Two of my favorite things in life, period. Doodles and Fine Art. Put them together and you have the work of Japanese artist Sagaki Keita.

According to FastCo Design; “The drawing is actually a mash-up of thousands of doodles–of giggling dogs and buxom bunnies and amorphous alien creatures–painstakingly rendered to capture the likeness of the Mona Lisa. It’s like a happy marriage of Leonardo da Vinci and James Thurber.

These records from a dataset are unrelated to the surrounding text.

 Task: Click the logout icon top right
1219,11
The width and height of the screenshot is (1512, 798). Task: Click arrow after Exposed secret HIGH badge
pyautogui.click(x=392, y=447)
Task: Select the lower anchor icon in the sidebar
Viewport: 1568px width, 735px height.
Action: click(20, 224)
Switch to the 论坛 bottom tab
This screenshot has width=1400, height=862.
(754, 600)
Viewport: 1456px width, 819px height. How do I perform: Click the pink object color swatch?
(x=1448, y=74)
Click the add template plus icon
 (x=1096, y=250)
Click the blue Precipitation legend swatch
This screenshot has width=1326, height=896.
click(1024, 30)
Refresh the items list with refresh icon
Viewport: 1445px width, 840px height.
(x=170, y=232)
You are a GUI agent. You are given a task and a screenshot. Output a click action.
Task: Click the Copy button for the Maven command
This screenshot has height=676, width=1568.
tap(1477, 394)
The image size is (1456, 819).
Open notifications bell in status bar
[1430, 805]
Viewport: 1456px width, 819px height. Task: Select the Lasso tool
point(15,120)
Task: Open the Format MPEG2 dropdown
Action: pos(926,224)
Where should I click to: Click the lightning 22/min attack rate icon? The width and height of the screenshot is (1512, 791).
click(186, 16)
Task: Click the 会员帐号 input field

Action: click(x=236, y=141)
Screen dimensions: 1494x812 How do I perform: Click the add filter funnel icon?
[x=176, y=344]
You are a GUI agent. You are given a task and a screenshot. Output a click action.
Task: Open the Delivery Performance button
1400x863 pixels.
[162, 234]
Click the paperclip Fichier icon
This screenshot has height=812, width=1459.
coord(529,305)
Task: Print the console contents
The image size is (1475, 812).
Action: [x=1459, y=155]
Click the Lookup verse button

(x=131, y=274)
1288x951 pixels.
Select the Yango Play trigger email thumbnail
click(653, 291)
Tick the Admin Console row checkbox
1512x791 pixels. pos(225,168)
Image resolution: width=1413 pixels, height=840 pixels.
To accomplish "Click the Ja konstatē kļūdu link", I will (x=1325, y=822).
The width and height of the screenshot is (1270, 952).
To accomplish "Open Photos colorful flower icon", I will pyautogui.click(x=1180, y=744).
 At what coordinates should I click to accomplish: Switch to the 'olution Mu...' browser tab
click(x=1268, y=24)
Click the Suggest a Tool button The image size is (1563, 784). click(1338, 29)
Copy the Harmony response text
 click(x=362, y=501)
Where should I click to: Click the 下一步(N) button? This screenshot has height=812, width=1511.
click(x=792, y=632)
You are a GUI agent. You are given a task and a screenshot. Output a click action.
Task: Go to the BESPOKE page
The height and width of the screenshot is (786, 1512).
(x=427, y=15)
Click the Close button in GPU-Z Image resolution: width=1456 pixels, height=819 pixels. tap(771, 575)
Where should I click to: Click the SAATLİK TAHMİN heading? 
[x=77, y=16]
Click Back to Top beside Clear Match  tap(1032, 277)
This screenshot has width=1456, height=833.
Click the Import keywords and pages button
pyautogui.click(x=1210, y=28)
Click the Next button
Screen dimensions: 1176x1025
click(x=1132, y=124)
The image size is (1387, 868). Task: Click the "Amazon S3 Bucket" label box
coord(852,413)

The artist, Tokyo-based Sagaki Keita, has done more than a dozen of these drawings, using pen and ink to refashion classical paintings and sculptures, from a bust of Hermes to Hokusai’s The Great Wave off Kanagawa, into elaborate ecosystems of loopy cartoon characters. A lot of the doodles are improvised, but that doesn’t mean Keita dashes this stuff off overnight. Images like the Mona Lisa, which stretches 2 feet by 1.5 feet (the approximate dimensions of the real thing), take about a month to complete, he tells Co.Design. Larger drawings, like a nearly 13-foot-long rendition of The Last Supper, can take up to 10 months.

Sheesh, that’s dedication. But it’s totally worth it. There’s something perversely satisfying in seeing classical art–art that represents the acme of cultural sophistication–reduced to farm animals and blob people.”